Oceans In The Southern Hemisphere Are Becoming Warmer

More than 90% of the additional heat that has been retained by the emissions that result from the combustion of fossil fuels is absorbed by the oceans. This heat is very intense. Every second of every day, it feels like an atom bomb has been detonated underwater.

Not all ocean regions are seeing the same rate of warming. We are aware that the heat is concentrated in the swift, confined currents that channel warm water from the tropics down towards the poles along the eastern coastlines of the world’s continents.

These currents, often referred to as the western boundary currents, are causing ocean warming hotspots in the Southern Hemisphere by warming more quickly at their southernmost points than the world average.

We haven’t known the exact reason up until now. The Southern Hemisphere, which contains more than 80 percent ocean compared to just 60 percent for the Northern Hemisphere, is where these western boundary currents are particularly significant.

Strong easterly winds in the mid-latitudes are flowing south, pushing the western boundary currents further south and causing the ocean to warm more quickly in these regions, as discovered by our recent research.

These warm water currents resemble the swiftly moving rivers of the sea. They travel by densely populated coastlines in South Africa, Australia, and Brazil, where hundreds of millions of people dwell, as they swiftly move in a small strip along the western side of the world’s largest ocean basins.
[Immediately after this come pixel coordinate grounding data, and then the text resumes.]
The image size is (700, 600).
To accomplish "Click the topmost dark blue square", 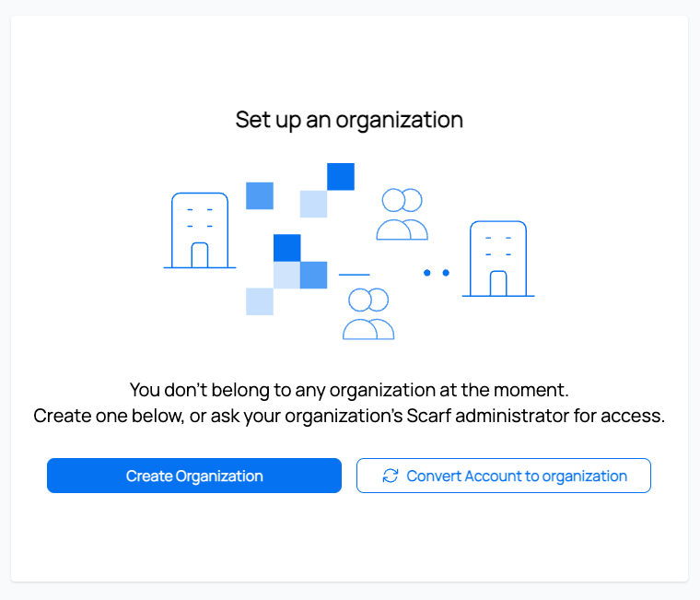I will pyautogui.click(x=341, y=177).
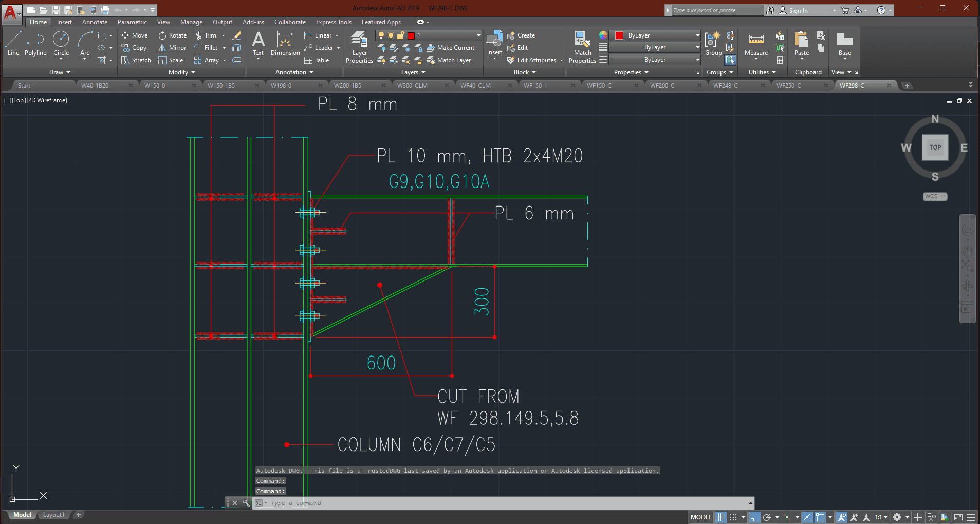Viewport: 980px width, 524px height.
Task: Open Layer Properties manager
Action: (359, 47)
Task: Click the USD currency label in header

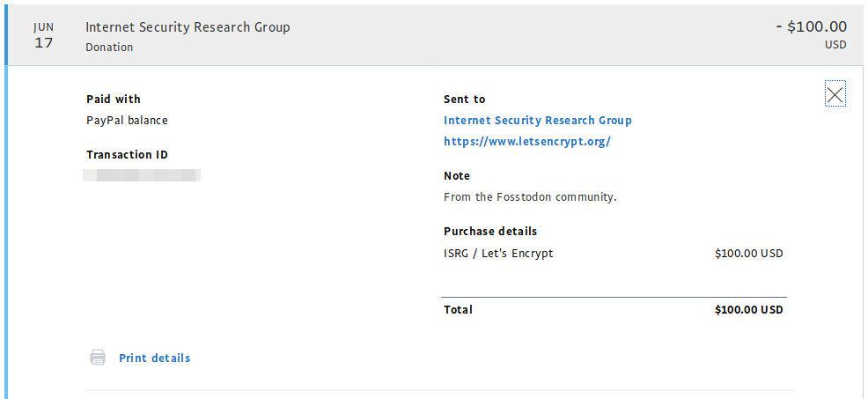Action: pos(835,45)
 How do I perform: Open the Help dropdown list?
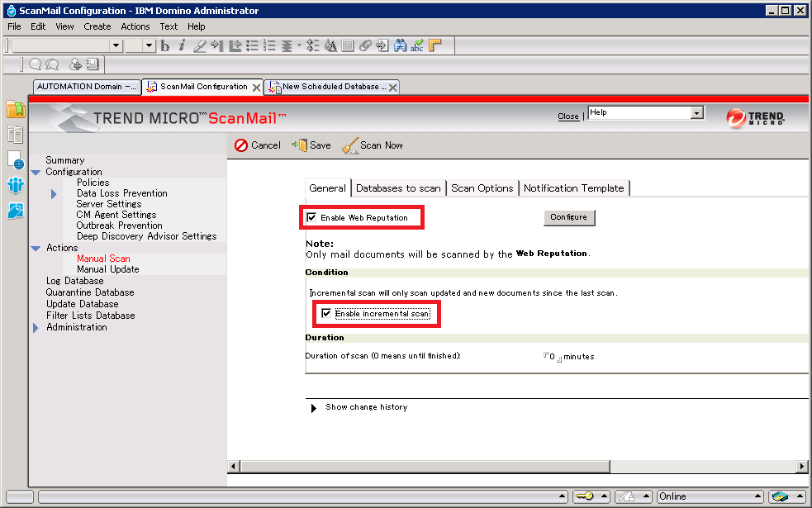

Local climates are frequently regulated by these currents. Consider the most well-known of these currents, the Gulf Stream in the Northern Hemisphere, which has helped keep Europe substantially warmer than it otherwise would be given its latitude for millennia.

The Agulhas Current in the Indian Ocean, the East Australian Current in the Pacific Ocean, and the Brazil Current in the Atlantic Ocean are the three main sub-tropical western boundary currents in the Southern Hemisphere.

These currents have accelerated ocean warming in recent decades by transporting ever-increasing volumes of heat south. The Brazil Current is migrating south at a rate of around 46 kilometers per decade, whereas the East Australian Current is moving south at a rate of about 33 kilometers per decade since 1993.

As the currents move, they release heat and moisture into the atmosphere. The heat they carry displaces the colder ocean and quickly heats it where they are the furthest south. Two to three times quicker than the average worldwide rate, some oceanic regions are warming.

Ocean eddies, which are huge revolving water spirals that diverge from the main current as the currents carry more heat energy, are produced more frequently as a result.

Small eddies constantly arise and disappear if you pay close attention to how a fast-moving stream flow. Why are these eddies significant? Since these are how heat really enters the cold oceans.

The eddies operate as path-breakers, diverting heat further south and finally into the deep ocean as they speed up and become heavier with heat.

Because they are in charge of up to 50% of all heat transport to the deep, NASA will shortly launch a new satellite to track these eddies.

To investigate eddies beneath the path of this new satellite, our team has scheduled a study cruise onboard Australia’s research vessel, RV Investigator, for September of the following year.

Currently, in what is called as the mode’s positive phase, this belt of strong westerly winds has gotten stronger and is moving southward. This climate trend has favoured this positive phase more and more since 1940, which tends to bring drier conditions to Australia.

We discovered that the tropical trade winds have also been shifting 18 km poleward every decade since 1993 when we examined variations in those winds over the previous three decades.

What does this mean, then? The Southern Annual Mode is rising as the trade winds have been pushed further south. The western boundary currents are pushed further south as they travel south.